Individuals and groups manage their relationships and negotiate their goals and aims in a variety of ways. The following five terms/labels represent ways of identifying and understanding different relationship management styles: competing, avoiding, accommodating, compromising and collaborating.
No single relationship and project management style is the “cure-all” or “fail safe” approach. Rather, the appropriateness of each style is dependent on the specific opportunity and context – who your partner is and what their style is. While most of us use all of the styles to some degree, we also tend to have a dominant style with which we feel most comfortable.
Each style of relationship management can be described in terms of the individual’s or group’s commitment to:
If we are in a partnership or collaboration we should either be accommodating, compromising, or collaborating, as all three of those styles rank the value of the relationship from medium to high. Competing (win/lose) or avoiding have no place in a partnership or collaboration.
Competing – An individual pursues his/her goal at the expense of the other’s goal and, sometimes, at the expense of the relationship. Deriving power from expertise, authority, position, and/or majority rule, s/he seeks to “win” as a means of resolving the conflict. In an extreme form, this style can damage people and relationships.
– Appropriate when the relationship is not important; in an emergency
situation; processing trivial issues; it is the agreed-upon mechanism.
Avoiding – An individual seeks to resolve the conflict without explicitly pursuing his/her goals or pursuing the maintenance of the relationship through direct interaction. As a result, the avoiding response does not involve open discussion of the issues in conflict.

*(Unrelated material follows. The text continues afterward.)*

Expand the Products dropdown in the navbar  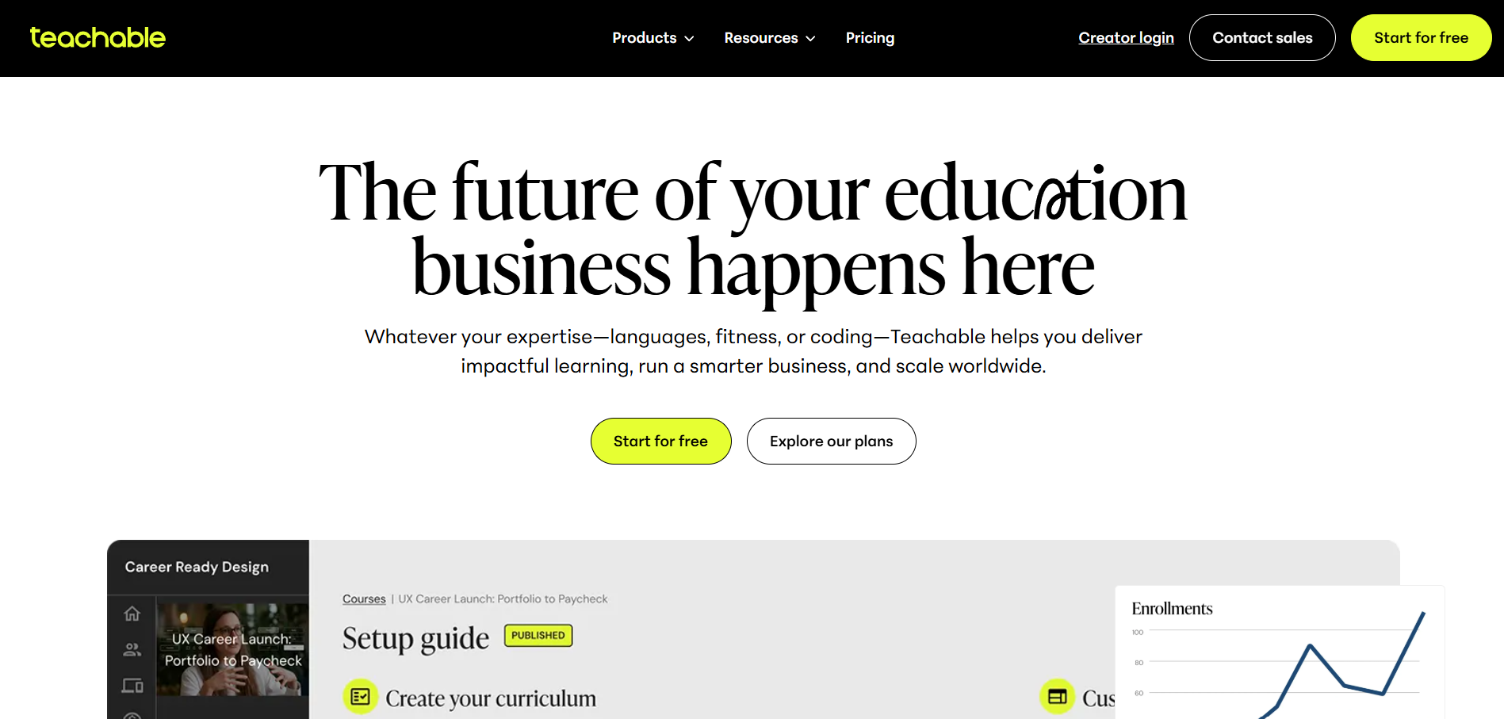(x=644, y=37)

When used in excess, this style can facilitate the denial of conflict, thereby causing the gradual disintegration of healthy relationships.
– Appropriate when: the issue and relationship are not important;
a cooling-off period is needed; the timing is extremely important.
Accommodating – An individual seeks to resolve the conflict without explicitly pursuing her/his goals while actively pursuing the maintenance of the relationship. As a result, the accommodating response involves discovering and facilitating the achievement of the other’s goals. Those utilizing this approach excessively ignore, suppress, or deny their own goals in order to satisfy the goals of the other party, often causing the deterioration of healthy relationships.
– Appropriate when the issue and one’s goals are not important
or relevant and preserving the relationship is extremely important.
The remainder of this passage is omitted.